Skocean

When I was little, I used to imagine that the sky was actually made of water, like the ocean. And that the clouds were really the white caps of humongous cresting waves and if you looked REALLY hard you could see the movement of living beings under the calm blue surface or the depth of swirling stars beyond that.
I wondered if it was the bottom of another world, in the same way that our oceans are the bottom of ours. Are they also the sky to another dimension ? After all, their depths have never been fully explored, the same as the galaxy.
I liked to imagine myself swimming in the sky, among the clouds and floating galactic whales, to dive down as deep as I could and pop up in a new world.
I’ve always been obsessed with water, calmed by its beauty, intrigued by the fact that it contains another world of living creatures and intimidated by its vastness and power, all at once.

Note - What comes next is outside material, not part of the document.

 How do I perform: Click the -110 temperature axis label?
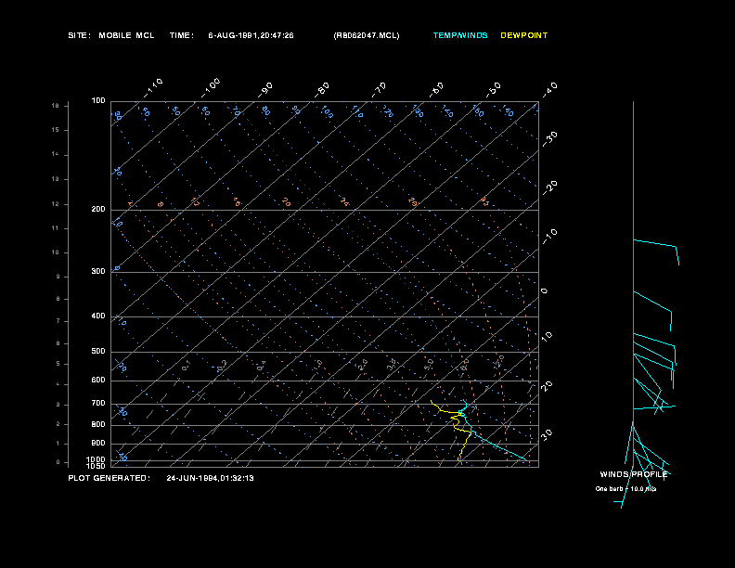click(x=154, y=86)
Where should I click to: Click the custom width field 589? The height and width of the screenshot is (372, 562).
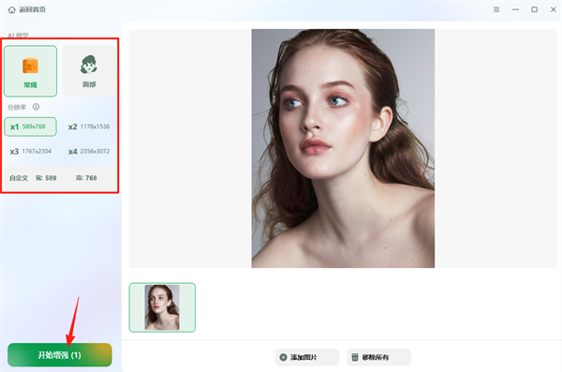tap(46, 178)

I would read books where the main character could travel through worlds by jumping into lakes or whirlpools, even puddles. Puddles were my favourite portal to imagine since there were so many in my real life. I would make sure to jump in all of them, wearing my bright yellow rain boots, just in case. I played computer games where the princess would lean over a pond and see a sparkle far below, that materialized into a seahorse-dragonfly hybrid, popping out of the water and urging her to follow it.
Alice in Wonderland and The Little Mermaid were especially magical movies to me (convinced I was going to be a mermaid when I grew up). Even as an adult, I still wonder when I see a rabbit or a butterfly rush past me if I should follow it.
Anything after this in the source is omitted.